Zoe Leonard, detail from "Al Río/To the River," 2016–21. Gelatin silver prints. Copyright the artist
This project presents an exhibition of photographs of the Rio Grande/Río Bravo, charting the 1,200-mile section of the river which is used to demarcate the international boundary between Mexico and the United States. Comprised of over 500 photographs taken from 2016 onward, the work engages in a sustained observation of the water, surrounding landscape, and built environment including the towns, cities, factories, and infrastructure projects—dams, levees, bridges, irrigation trenches, pipelines, fences, gates, border checkpoints, and detention facilities—built alongside, over, and through the riverbed.

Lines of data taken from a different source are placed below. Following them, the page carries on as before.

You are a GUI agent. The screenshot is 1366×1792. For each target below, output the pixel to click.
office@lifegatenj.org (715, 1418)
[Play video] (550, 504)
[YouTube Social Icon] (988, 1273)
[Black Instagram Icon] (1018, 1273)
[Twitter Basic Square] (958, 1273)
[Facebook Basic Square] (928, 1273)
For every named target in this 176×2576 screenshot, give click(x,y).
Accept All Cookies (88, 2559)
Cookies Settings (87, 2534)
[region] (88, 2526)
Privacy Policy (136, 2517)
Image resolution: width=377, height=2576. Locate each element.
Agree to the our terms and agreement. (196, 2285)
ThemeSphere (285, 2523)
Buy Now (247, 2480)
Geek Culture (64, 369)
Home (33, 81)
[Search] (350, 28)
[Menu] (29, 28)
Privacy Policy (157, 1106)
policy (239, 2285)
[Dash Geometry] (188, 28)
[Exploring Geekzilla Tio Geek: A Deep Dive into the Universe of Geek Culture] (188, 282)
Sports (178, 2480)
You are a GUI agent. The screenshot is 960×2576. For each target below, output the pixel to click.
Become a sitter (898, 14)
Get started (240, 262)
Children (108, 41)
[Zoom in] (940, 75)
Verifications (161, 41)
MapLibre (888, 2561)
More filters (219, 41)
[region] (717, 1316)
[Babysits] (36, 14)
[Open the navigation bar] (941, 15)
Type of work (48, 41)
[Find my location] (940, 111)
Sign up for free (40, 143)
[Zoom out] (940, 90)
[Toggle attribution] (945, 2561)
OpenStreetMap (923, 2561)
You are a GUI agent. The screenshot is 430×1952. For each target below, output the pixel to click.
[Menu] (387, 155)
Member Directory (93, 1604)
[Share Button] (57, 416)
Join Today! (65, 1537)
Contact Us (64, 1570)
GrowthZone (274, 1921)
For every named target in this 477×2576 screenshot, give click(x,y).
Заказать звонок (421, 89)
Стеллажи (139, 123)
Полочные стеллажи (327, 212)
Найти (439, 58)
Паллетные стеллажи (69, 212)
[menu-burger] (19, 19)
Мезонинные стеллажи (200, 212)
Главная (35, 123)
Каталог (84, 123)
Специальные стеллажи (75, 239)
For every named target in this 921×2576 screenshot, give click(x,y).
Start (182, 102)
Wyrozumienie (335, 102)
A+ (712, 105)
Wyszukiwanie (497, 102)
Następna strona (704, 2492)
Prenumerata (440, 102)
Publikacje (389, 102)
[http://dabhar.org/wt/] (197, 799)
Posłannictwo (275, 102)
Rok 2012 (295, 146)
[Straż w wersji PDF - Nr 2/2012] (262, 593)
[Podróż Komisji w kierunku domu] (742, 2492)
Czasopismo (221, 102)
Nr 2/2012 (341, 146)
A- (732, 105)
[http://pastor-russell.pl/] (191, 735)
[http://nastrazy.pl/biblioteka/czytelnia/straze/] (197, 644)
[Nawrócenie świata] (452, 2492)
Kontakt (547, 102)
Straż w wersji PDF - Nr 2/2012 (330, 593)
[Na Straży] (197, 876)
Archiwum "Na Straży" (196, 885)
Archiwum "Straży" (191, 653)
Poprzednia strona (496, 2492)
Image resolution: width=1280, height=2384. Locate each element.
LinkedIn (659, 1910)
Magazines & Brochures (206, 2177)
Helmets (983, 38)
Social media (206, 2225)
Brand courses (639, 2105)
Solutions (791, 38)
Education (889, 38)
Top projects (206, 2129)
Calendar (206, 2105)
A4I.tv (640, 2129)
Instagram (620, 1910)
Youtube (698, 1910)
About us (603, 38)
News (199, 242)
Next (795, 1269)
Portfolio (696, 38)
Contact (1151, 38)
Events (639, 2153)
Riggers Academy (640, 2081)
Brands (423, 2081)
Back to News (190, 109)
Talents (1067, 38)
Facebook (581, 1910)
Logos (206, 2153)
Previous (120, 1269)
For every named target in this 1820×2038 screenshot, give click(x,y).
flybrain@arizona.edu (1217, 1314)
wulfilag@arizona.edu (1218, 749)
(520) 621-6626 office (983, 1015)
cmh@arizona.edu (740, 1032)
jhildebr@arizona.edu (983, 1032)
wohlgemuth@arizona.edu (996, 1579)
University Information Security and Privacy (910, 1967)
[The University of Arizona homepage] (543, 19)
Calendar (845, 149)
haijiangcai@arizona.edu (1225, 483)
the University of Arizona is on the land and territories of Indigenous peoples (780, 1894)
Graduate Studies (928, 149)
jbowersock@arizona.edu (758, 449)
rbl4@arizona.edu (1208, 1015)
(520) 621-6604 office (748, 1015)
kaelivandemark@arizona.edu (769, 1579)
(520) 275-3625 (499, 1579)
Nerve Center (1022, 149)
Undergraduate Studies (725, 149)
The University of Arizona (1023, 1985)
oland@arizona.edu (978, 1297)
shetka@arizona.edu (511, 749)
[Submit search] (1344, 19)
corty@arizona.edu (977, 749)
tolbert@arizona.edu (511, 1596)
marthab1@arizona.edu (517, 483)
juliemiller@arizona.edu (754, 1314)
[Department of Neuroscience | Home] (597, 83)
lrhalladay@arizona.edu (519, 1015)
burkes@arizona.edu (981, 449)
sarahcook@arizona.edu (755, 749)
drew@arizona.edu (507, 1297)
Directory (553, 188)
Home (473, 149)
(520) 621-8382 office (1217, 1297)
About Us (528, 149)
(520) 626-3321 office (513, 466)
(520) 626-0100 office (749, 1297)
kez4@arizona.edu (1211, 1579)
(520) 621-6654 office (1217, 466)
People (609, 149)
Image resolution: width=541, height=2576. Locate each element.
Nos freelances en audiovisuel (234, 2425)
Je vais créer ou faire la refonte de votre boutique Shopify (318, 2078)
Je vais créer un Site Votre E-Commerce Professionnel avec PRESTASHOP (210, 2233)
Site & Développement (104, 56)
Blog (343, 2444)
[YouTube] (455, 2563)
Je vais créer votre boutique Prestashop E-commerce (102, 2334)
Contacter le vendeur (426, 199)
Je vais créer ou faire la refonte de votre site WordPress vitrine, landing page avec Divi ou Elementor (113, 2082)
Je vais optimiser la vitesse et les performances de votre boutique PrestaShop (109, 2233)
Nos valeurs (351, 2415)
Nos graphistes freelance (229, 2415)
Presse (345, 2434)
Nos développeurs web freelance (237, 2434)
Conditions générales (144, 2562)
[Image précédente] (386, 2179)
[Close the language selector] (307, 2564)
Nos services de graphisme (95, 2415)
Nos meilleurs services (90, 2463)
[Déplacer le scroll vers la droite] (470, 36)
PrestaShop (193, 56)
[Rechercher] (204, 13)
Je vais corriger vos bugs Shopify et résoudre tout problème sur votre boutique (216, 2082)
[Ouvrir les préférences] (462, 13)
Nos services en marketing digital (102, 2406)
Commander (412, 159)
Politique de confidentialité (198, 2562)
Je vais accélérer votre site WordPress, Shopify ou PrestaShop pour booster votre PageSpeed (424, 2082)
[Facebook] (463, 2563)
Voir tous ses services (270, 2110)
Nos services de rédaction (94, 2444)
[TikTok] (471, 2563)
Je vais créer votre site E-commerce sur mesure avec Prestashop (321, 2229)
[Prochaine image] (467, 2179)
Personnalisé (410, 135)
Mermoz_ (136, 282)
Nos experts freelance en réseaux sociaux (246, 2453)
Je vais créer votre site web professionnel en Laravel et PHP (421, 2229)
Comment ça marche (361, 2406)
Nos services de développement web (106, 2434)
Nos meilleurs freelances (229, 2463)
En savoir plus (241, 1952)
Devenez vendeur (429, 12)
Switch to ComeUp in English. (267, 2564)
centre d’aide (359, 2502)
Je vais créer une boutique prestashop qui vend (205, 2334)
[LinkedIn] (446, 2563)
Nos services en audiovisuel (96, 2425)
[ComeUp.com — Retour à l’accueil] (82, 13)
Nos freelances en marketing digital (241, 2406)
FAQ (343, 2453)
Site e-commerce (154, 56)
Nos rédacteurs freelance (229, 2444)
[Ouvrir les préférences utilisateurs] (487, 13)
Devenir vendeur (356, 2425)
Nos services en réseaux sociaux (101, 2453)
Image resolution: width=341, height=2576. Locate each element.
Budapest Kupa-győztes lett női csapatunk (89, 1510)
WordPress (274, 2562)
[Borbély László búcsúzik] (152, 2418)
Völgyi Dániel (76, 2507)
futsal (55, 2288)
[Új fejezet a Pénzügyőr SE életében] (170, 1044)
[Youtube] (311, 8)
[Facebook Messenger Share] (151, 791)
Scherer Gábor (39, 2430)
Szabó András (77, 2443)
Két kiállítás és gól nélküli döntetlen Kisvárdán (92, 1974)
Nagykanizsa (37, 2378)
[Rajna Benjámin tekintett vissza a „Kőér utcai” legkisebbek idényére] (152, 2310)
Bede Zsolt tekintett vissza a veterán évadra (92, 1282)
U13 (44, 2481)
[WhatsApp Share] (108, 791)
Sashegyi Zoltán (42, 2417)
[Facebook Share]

Viewed from multiple vantage points, the river is considered as a natural feature, a water resource, a political border, and an inhabited region. The exhibition searches into layered histories, complex relationships, and the interconnectedness of life on both sides of the watershed.
Zoe Leonard is an American artist working with photography, sculpture, and site-specific installation. Leonard has exhibited widely since the early 1990s. In 2018, a midcareer retrospective was presented by the Whitney Museum of American Art, New York and the Museum of Contemporary Art, Los Angeles. Selected solo shows include the Museum of Modern Art, New York; Camden Arts Center, London; Chinati Foundation, Marfa, Texas; Museo Reina Sofia, Madrid; Kunsthalle Basel; Vienna Secession; Museum Moderner Kunst Stiftung Ludwig, Vienna; Dia Art Foundation, Beacon, NY; and Philadelphia Museum of Art. Leonard has participated in International group shows such as the 2018 Carnegie International, Documenta IX, Documenta XII, and Whitney Biennials in 1993, 1997 and 2014. Leonard taught in the graduate program at Bard College, serving as cochair of photography from 2011–15, and has been a visiting artist and guest lecturer at numerous institutions in the US and abroad.